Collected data
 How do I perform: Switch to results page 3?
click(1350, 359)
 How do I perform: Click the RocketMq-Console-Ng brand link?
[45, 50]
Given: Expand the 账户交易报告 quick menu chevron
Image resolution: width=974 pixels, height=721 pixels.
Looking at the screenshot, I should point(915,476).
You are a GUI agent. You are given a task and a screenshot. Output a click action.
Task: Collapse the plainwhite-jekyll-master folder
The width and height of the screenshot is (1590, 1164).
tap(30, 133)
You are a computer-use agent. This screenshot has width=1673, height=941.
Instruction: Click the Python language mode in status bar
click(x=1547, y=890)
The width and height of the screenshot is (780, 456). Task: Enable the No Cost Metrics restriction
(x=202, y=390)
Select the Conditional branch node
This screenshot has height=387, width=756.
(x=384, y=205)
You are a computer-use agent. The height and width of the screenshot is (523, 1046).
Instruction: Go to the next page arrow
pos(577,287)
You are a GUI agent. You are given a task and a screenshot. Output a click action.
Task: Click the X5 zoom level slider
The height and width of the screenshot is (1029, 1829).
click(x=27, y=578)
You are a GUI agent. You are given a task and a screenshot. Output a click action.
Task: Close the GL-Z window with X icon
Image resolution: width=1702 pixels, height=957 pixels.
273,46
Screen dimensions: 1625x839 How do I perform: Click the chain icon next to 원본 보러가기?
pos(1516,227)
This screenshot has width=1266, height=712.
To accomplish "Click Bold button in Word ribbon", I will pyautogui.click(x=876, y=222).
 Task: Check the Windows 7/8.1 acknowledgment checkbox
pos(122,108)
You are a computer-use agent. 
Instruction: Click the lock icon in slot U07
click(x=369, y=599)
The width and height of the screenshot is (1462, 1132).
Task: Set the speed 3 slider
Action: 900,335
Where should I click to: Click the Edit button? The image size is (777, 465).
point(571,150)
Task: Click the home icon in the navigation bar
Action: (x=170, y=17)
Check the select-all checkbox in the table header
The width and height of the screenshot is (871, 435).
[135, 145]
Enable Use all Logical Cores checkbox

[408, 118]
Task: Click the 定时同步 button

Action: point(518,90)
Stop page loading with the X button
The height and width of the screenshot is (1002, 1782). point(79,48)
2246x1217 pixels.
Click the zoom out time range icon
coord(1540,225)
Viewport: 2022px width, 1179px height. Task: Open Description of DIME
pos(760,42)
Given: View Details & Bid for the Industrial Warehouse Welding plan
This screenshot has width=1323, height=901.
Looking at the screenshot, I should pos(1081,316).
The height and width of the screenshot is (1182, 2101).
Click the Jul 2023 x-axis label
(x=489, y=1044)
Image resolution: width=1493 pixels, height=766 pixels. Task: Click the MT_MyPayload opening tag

#### What is being asked:
The word "computer" appears in some lines above. Return every one of those lines.

#### Response:
You are a computer-use agent. This screenshot has width=1673, height=941.
You are a computer-use agent. The height and width of the screenshot is (523, 1046).
You are a computer-use agent. 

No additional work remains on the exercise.